Lioren relaxed, feeling grateful and reassured, and knowing that with this entity he did not have to vocalize his feelings. But the empath was still speaking.
“It is common knowledge,” Prilicla said, “that you are the only being within the hospital who has talked freely with Hel-lishomar. Because my empathic faculty is bound by the inverse square law, it increases in sensitivity with proximity to the radiating mind. I have deliberately avoided approaching the Groal-terri because Hellishomar is a deeply distressed and desperately unhappy entity, full of guilt and grief and pain, and it has a mind so powerful that there is nowhere within the hospital that I can escape completely from these terrible and continuing feelings. However, since you began to visit Hellishomar there has been a marked decrease in the intensity of this distressing emotional radiation and for that, friend Lioren, I am truly grateful.
“When Hellishomar’s name is mentioned,” the empath went on before Lioren could speak, “I detected from you an emotion that is closer to a strong hope than an expectation. It was strongest when telepathy was mentioned. That is why you will be allowed to visit the telepathic patients. Copies of the relevant clinical files will be made available to you for study. If now is a convenient time, we will begin by visiting the Protectors of the Unborn.”
The Cinrusskin’s six iridescent wings began to beat slowly and it rose gracefully into the air above the table.
“You are radiating an intense feeling of gratitude,” Prilicla went on as it flew above Lioren toward the dining-hall entrance, “but it is not strong enough to conceal an underlying anxiety and suspicion. What troubles you, friend Lioren?”

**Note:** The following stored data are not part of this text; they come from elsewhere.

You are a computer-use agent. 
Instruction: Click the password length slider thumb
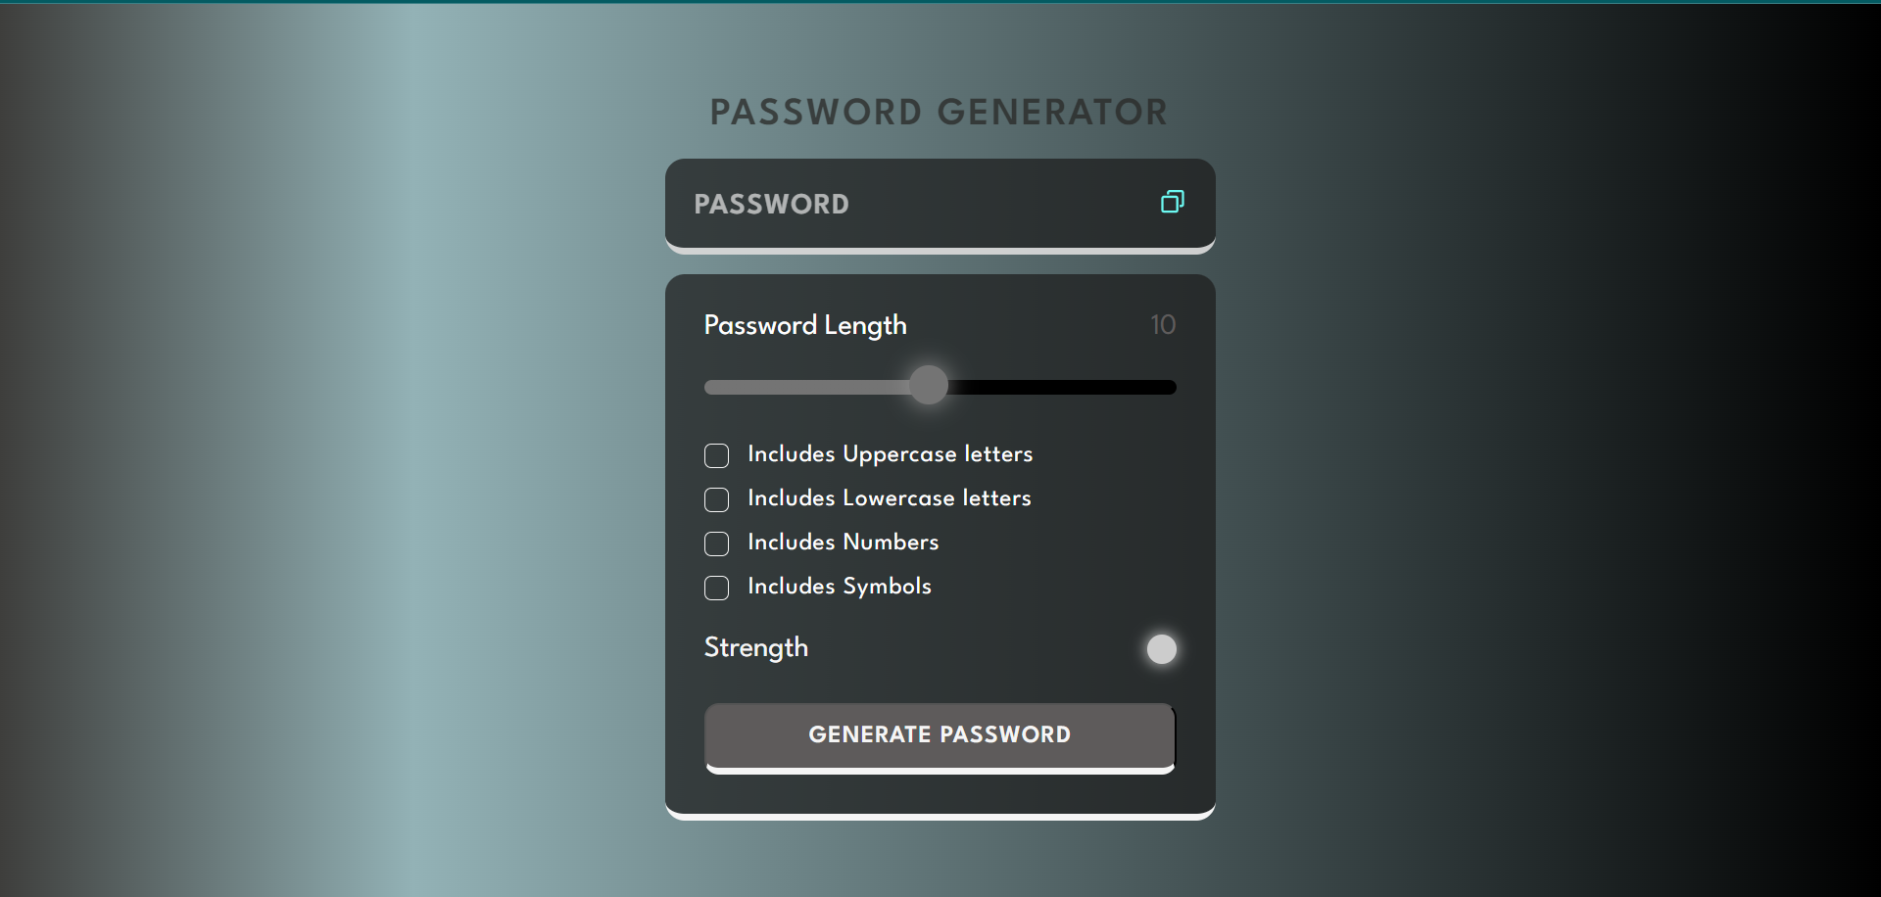[929, 386]
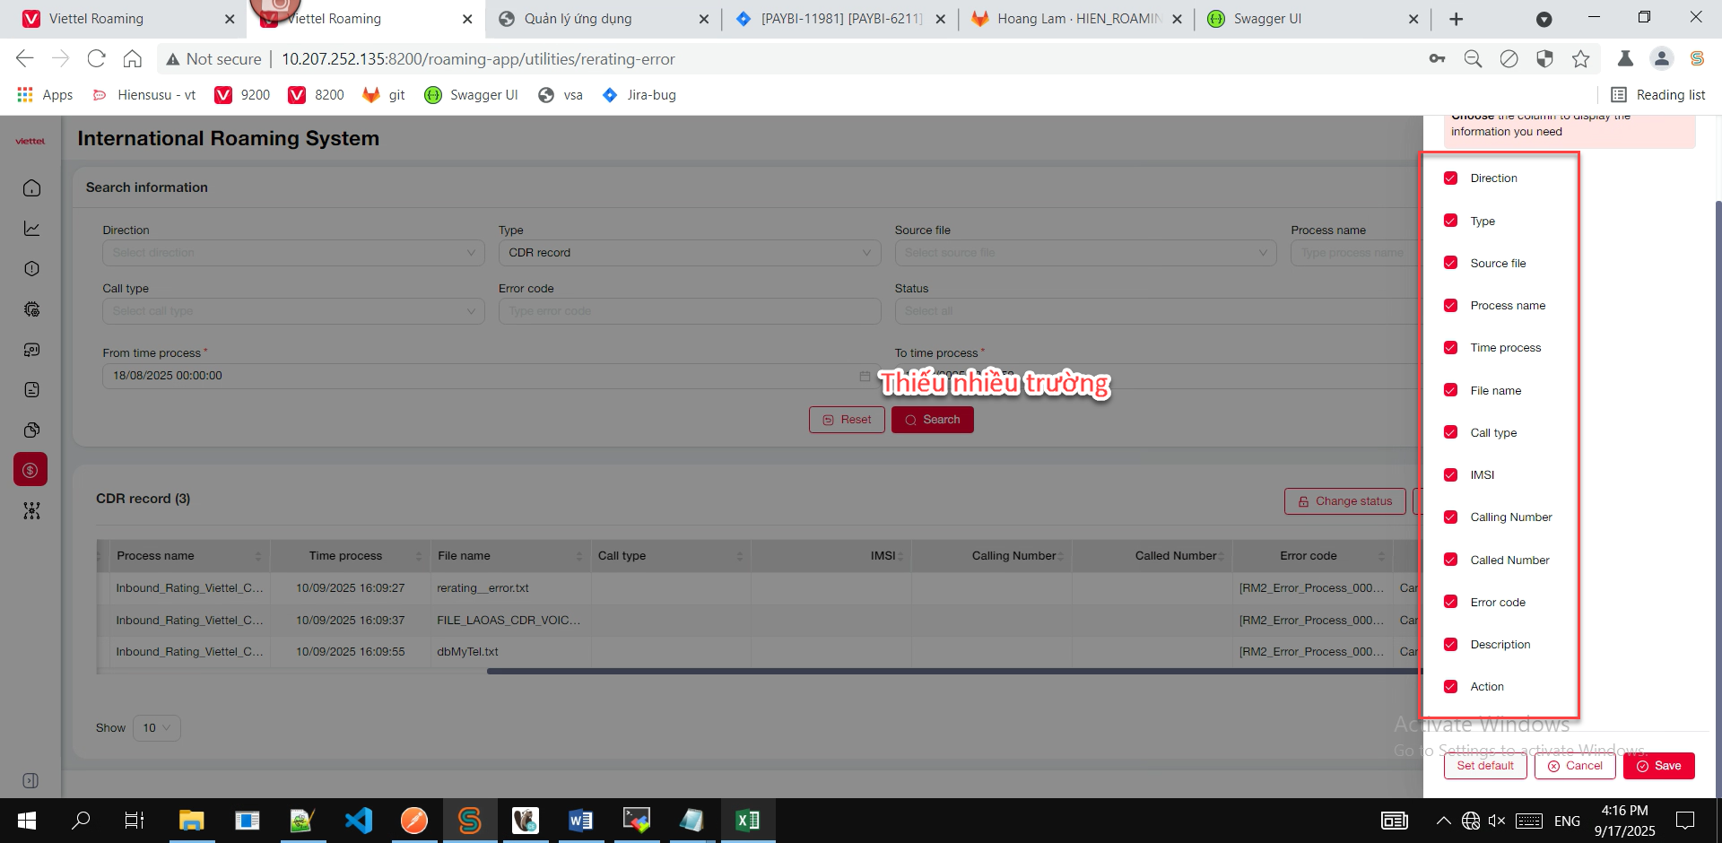The image size is (1722, 843).
Task: Uncheck the Direction column checkbox
Action: [1450, 178]
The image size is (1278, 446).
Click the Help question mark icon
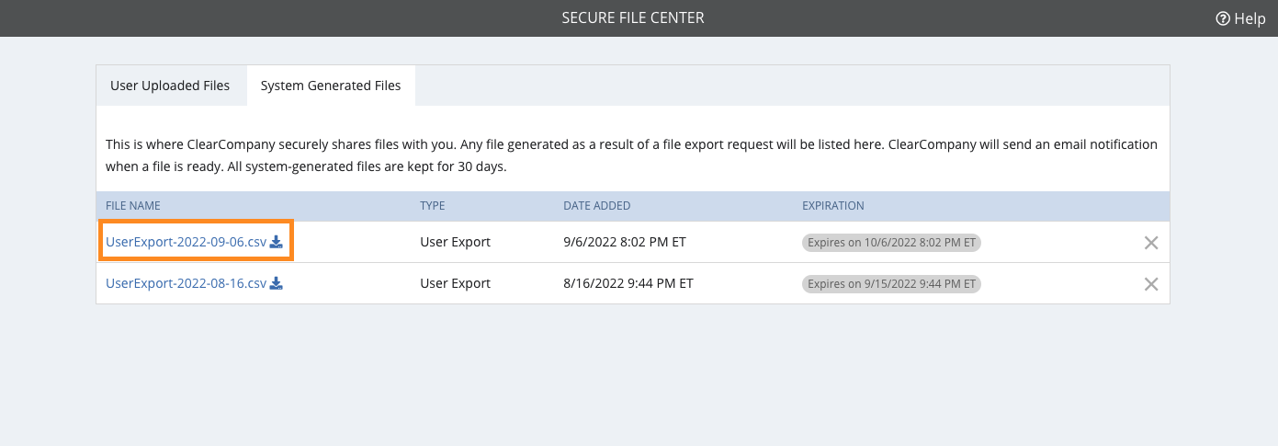tap(1223, 18)
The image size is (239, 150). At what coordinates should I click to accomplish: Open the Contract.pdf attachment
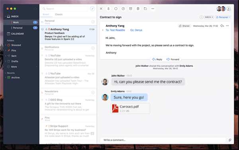[x=130, y=109]
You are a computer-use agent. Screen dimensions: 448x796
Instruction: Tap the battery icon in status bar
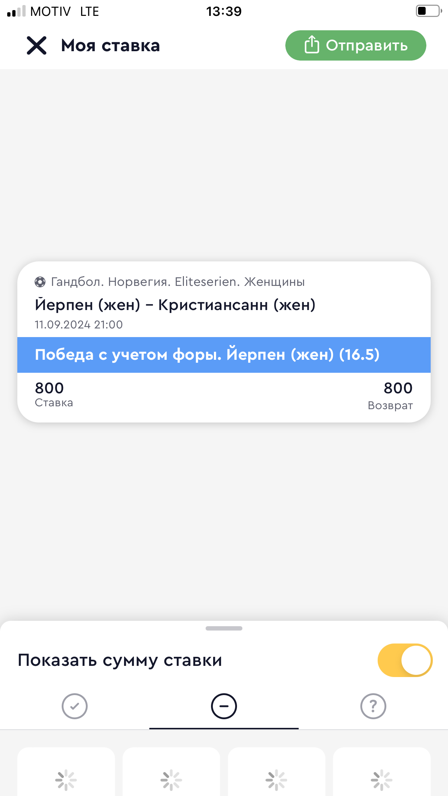tap(428, 11)
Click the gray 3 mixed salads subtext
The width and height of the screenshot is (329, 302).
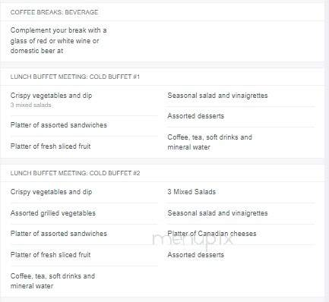pyautogui.click(x=30, y=105)
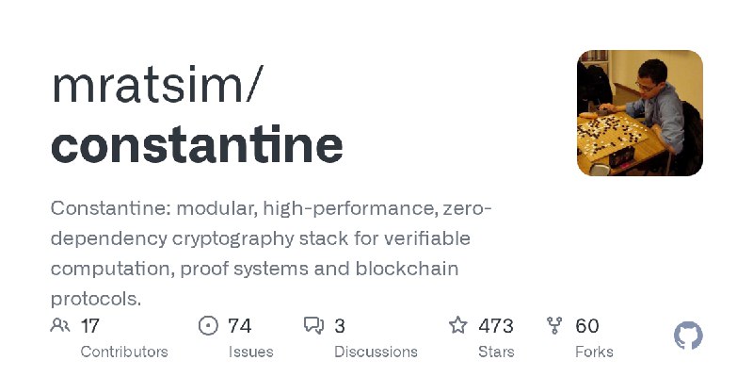This screenshot has height=377, width=753.
Task: Click the Contributors people icon
Action: (60, 326)
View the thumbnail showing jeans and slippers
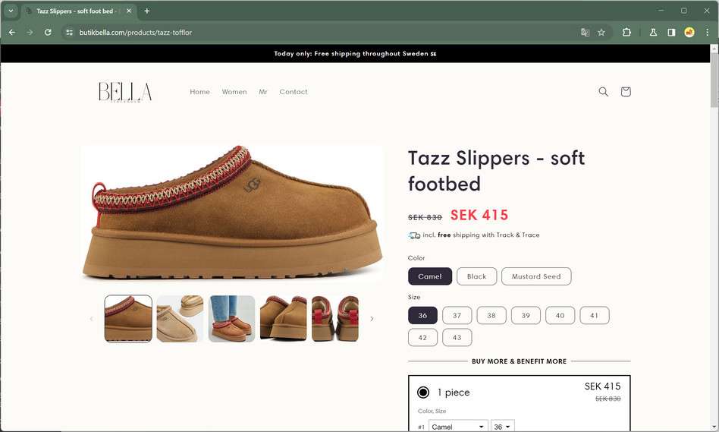 [x=231, y=319]
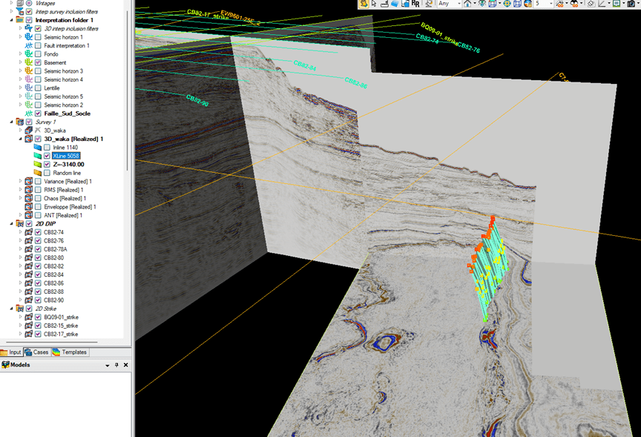Viewport: 641px width, 437px height.
Task: Open the Any filter dropdown in the toolbar
Action: tap(459, 4)
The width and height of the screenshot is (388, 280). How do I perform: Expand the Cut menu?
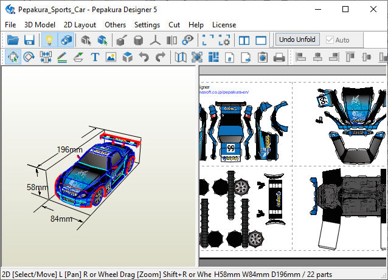(x=174, y=25)
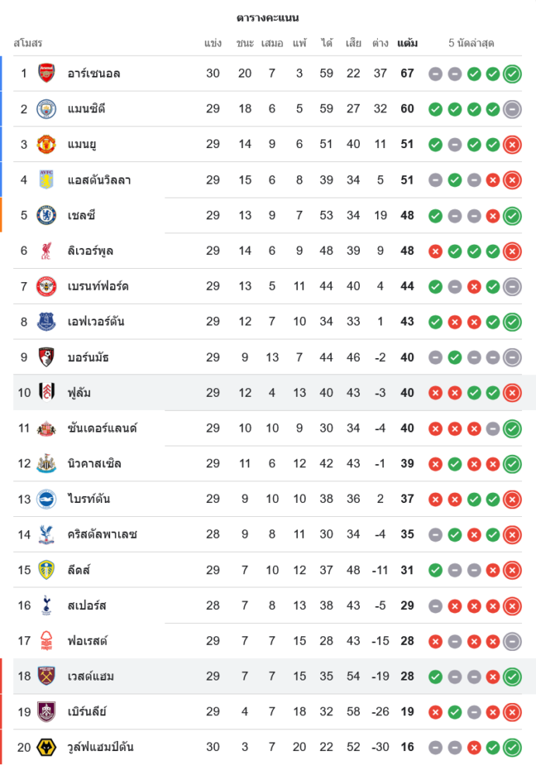Click the Crystal Palace club crest
Viewport: 536px width, 775px height.
pyautogui.click(x=47, y=535)
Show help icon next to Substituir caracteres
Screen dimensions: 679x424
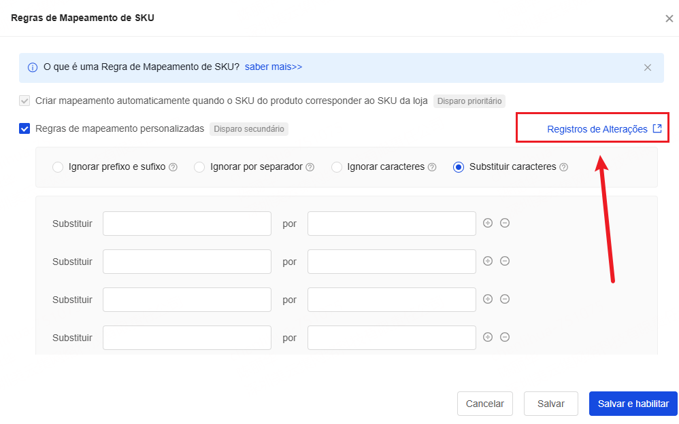[x=563, y=167]
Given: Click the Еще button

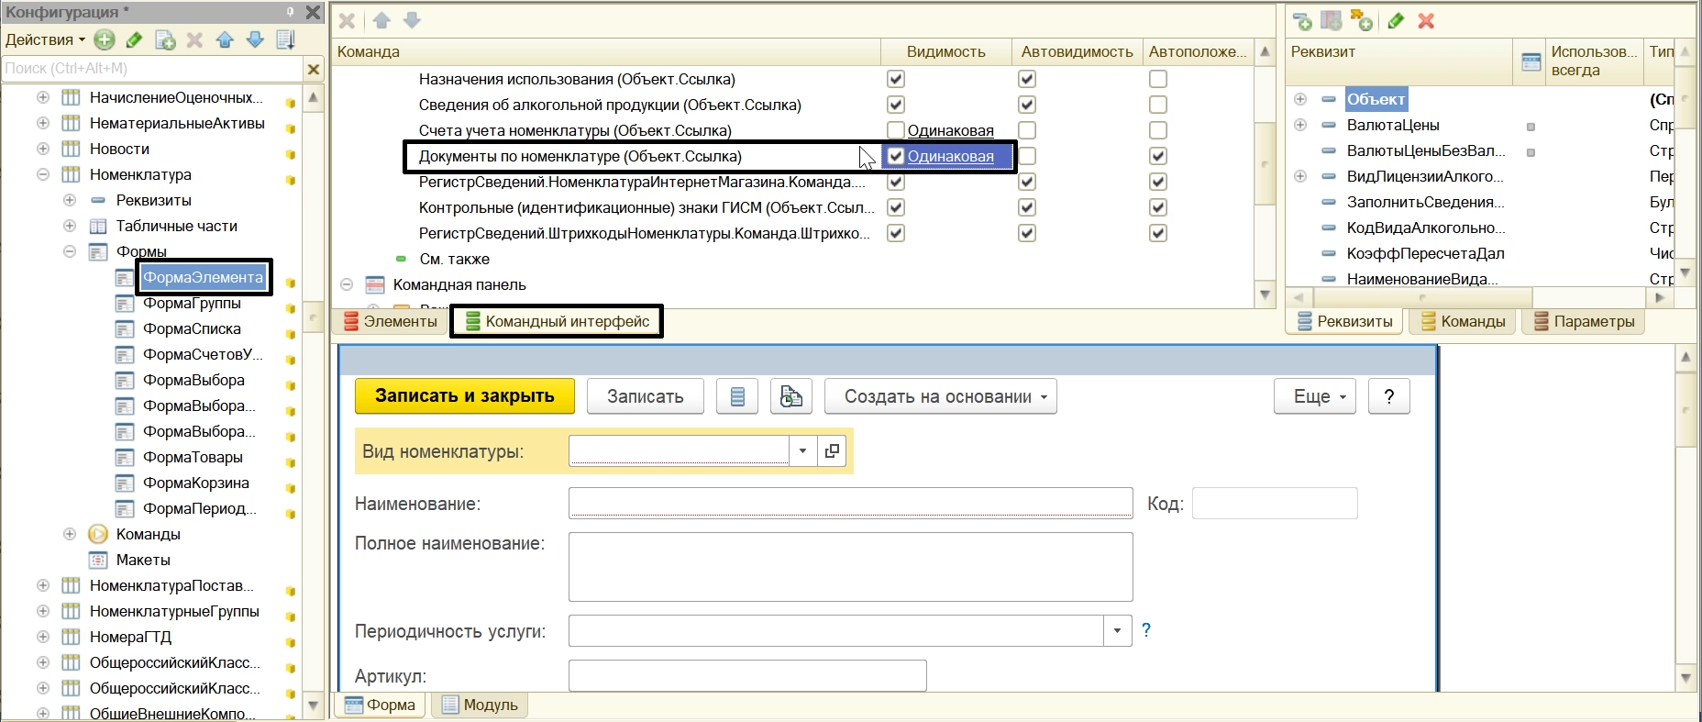Looking at the screenshot, I should point(1314,396).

His first impulse was to deny that anything was troubling him, but that would have been like two Kelgians trying to lie to each other—his deepest feelings were as visible to Prilicla as a Kel-gian’s mobile fur. “I am anxious because these are Conway’s patients, and if you are allowing me to visit them without permission you might find yourself in trouble. My suspicions are that Conway has already given its permission and for some reason you are not telling me why.”
“Your anxiety is unfounded,” Prilicla said, “and your sus- picions are accurate. Conway was about to ask you to visit these patients. They are here for close observation and investigation which, to them, is the clinical equivalent of a prison sentence of unknown duration. They are cooperative but not happy and are missing their home planets. We know of two patients, Mannen and Hellishomar, who have benefited from talking to you and, with apologies for any hurt to your feelings, friend Conway thought that visits from you would do no harm even if they did no good.
“I don’t know what it is that you say to them,” the empath went on, “and according to the grapevine you won’t even tell O’Mara precisely how you achieve your results. My own theory is that you use the reversal technique, so that instead of the doctor extending sympathy to the patient the opposite occurs, and proceed from there. I have used this technique myself on occasions. Being fragile and emotionally hypersensitive myself, people are inclined to feel sorry for me and allow me, as Con-way describes it, to get away with murder. But for you, friend Lioren, they can really feel sorry because—”
For a moment Prilicla’s hovering flight became less than stable as the terrible memories of a depopulated planet came flooding back into his mind. Of course they all felt sorry for him, but no less sorry than he felt for himself. Desperately he fought to push those memories back to the safe place he had made for them, where they could trouble only his sleep, and he must have succeeded because the Cinrusskin was flying straight and level again.
“You have good control, friend Lioren,” Prilicla said. “Your close-range emotional radiation is uncomfortable to me but no longer as distressing as it was during and after the court-martial. I am glad for both our sakes. On the way there I will tell you about the first two patients.”
The Protector of the Unborn belonged to physiological classification FSOJ, a large, immensely strong life-form with a heavy, slitted carapace from which protruded four thick tentacles, a heavy, serrated tail, and its head. The tentacles terminated in a cluster of sharp, bony projections which made them resemble spiked clubs. The main features of the head were the well-protected, recessed eyes, the large upper and lower mandibles, and teeth which were capable of deforming all but the strongest metal alloys.